*Dataset records*.
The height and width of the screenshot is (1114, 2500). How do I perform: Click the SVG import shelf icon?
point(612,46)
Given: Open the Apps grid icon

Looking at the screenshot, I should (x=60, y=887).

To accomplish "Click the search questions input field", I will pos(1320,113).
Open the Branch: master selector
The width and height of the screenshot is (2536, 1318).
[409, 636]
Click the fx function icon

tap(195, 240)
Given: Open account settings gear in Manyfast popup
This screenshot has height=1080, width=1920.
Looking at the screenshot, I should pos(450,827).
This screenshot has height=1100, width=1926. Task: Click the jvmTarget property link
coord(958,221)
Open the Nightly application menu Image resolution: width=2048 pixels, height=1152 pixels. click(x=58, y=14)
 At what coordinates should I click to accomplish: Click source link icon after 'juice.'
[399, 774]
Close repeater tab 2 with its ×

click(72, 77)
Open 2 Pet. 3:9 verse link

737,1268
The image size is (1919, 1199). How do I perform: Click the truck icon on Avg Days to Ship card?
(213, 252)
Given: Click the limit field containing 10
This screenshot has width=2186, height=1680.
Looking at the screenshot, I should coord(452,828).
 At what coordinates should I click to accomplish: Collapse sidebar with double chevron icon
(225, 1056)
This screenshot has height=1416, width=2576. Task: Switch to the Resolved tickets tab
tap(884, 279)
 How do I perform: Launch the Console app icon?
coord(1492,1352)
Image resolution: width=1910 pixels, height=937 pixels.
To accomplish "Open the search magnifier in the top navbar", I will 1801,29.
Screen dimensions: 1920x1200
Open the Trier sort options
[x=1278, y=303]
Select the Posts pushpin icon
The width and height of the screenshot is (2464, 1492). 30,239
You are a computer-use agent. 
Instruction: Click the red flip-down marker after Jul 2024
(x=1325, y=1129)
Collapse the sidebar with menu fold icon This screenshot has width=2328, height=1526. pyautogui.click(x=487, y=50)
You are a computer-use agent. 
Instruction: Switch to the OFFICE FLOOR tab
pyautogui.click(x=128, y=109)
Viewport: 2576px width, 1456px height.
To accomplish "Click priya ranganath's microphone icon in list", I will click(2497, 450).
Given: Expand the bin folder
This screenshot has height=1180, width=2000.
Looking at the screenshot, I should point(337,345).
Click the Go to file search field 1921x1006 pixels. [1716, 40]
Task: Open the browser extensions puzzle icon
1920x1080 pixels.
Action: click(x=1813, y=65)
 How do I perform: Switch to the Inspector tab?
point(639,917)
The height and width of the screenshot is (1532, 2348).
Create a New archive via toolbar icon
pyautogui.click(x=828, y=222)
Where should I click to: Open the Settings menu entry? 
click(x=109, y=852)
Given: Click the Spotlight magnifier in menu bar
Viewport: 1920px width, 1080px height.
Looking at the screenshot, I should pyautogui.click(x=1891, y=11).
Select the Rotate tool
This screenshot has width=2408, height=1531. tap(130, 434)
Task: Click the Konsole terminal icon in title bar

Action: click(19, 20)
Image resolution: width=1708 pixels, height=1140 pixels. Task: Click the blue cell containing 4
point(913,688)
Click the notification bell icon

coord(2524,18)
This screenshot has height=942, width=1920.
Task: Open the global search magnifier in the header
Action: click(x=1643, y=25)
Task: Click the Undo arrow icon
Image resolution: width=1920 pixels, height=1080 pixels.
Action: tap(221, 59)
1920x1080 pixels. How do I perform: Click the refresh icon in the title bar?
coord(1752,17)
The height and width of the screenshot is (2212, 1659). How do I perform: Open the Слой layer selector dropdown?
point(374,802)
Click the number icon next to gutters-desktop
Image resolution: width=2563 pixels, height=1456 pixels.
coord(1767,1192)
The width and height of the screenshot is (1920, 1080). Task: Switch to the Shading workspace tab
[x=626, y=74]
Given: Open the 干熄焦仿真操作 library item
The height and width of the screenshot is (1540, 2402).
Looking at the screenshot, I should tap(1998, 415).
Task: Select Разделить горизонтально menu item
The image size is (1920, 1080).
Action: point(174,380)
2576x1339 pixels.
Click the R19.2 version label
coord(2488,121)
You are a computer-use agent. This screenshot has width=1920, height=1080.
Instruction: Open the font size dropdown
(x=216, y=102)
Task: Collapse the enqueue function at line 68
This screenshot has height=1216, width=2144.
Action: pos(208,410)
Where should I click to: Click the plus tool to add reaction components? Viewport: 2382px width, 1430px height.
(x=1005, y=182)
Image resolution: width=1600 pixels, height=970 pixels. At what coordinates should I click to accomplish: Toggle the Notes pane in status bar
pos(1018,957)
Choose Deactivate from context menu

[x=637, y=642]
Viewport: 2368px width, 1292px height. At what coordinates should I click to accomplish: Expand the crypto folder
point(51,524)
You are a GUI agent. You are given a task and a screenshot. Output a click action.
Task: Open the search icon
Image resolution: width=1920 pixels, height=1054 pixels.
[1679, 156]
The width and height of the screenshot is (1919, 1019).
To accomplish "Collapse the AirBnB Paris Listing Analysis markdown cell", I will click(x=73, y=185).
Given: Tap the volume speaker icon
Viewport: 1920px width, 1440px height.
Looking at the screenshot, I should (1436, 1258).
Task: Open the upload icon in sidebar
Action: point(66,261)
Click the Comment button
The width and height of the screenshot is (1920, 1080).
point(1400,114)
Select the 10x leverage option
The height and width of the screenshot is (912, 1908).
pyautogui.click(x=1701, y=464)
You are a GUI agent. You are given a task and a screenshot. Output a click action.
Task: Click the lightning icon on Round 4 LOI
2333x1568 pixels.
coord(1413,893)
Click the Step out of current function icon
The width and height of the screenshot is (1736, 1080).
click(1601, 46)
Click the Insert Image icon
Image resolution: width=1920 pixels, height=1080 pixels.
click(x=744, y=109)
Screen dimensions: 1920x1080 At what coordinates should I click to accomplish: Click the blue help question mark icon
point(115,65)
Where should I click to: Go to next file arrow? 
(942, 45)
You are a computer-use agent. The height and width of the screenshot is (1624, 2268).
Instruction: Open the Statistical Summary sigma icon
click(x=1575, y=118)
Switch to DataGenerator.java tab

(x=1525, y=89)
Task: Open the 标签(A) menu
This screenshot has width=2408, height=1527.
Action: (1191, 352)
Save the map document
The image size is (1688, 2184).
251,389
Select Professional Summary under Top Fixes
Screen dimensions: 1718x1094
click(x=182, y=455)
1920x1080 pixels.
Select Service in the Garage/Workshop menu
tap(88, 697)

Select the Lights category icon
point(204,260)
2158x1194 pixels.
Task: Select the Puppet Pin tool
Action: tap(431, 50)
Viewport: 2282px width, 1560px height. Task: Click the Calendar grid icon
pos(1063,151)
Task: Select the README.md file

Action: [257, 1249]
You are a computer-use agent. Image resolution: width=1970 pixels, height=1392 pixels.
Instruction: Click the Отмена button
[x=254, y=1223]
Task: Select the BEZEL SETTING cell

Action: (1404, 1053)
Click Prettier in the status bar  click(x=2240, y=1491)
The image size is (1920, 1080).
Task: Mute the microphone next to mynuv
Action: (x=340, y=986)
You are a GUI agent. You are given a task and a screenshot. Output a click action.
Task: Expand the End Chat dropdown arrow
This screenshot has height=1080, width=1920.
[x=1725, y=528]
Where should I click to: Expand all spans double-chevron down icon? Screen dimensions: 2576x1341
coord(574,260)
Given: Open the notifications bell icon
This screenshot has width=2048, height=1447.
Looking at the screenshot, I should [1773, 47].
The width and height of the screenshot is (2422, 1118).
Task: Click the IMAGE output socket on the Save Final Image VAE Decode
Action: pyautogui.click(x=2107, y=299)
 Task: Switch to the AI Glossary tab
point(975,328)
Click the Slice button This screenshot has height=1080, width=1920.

*ABOUT THIS TASK*.
Write out the records exactly, starting at the first line and stopping after the line that contains "Open the Nightly".

*RESPONSE AREA*.
The height and width of the screenshot is (1114, 2500). How do I perform: Click the SVG import shelf icon?
point(612,46)
Given: Open the Apps grid icon

Looking at the screenshot, I should (x=60, y=887).

To accomplish "Click the search questions input field", I will pos(1320,113).
Open the Branch: master selector
The width and height of the screenshot is (2536, 1318).
[409, 636]
Click the fx function icon

tap(195, 240)
Given: Open account settings gear in Manyfast popup
This screenshot has height=1080, width=1920.
Looking at the screenshot, I should pos(450,827).
This screenshot has height=1100, width=1926. Task: Click the jvmTarget property link
coord(958,221)
Open the Nightly application menu Image resolution: width=2048 pixels, height=1152 pixels. click(x=58, y=14)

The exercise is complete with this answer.